→ **Your task**
Only what runs from the line with "Click the 7.150 likes count" to the end of the data should appear in the answer, exactly as written and without pictures.

→ **Data shown**
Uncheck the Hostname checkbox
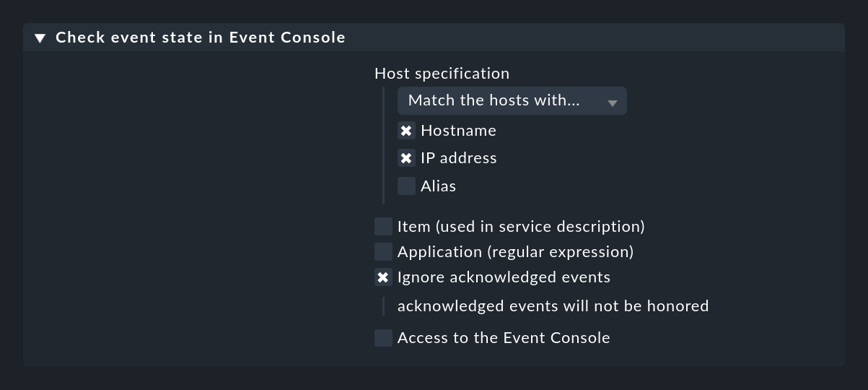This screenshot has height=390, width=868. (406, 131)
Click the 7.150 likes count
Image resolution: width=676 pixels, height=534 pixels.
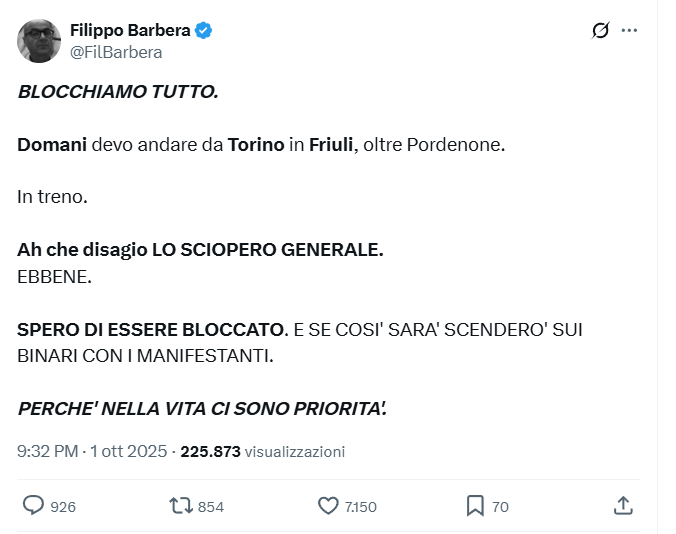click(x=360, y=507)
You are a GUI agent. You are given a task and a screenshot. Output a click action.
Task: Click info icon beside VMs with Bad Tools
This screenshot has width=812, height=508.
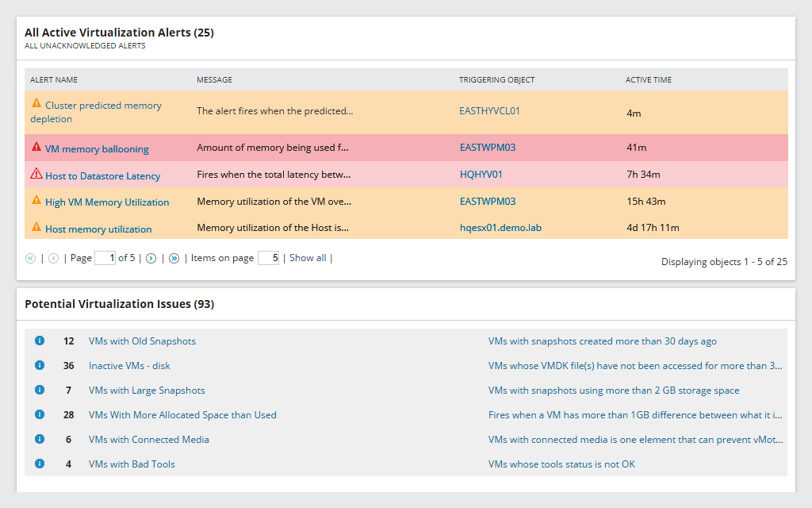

→ **Exercise result**
Click the 7.150 likes count
Image resolution: width=676 pixels, height=534 pixels.
click(x=360, y=507)
You are a GUI agent. You are given a task and a screenshot. Output a click action.
Task: Click info icon beside VMs with Bad Tools
This screenshot has width=812, height=508.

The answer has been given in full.